All that is needed is each line of the entries holding the word "agent", copied as it stands.

Record extracts:
◆ ◆ ◆ ◆ ◆ ◆ ◆

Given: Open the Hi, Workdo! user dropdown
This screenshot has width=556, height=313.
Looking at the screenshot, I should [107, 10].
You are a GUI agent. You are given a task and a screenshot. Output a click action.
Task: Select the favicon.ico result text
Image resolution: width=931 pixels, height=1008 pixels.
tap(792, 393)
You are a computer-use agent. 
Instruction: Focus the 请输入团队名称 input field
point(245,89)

◆ ◆ ◆ ◆ ◆ ◆ ◆

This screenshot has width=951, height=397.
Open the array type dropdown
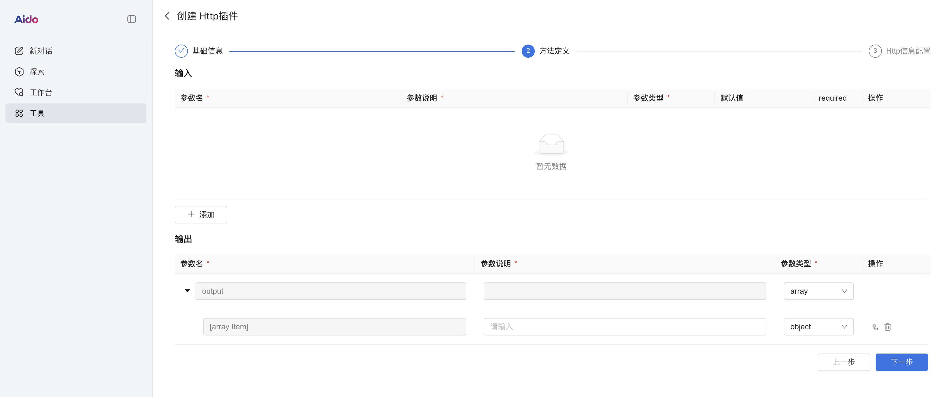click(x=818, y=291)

◆ ◆ ◆ ◆ ◆ ◆ ◆

Exercise result:
You are a GUI agent. You are given a task and a screenshot. Output a click action.
You are a computer-use agent. 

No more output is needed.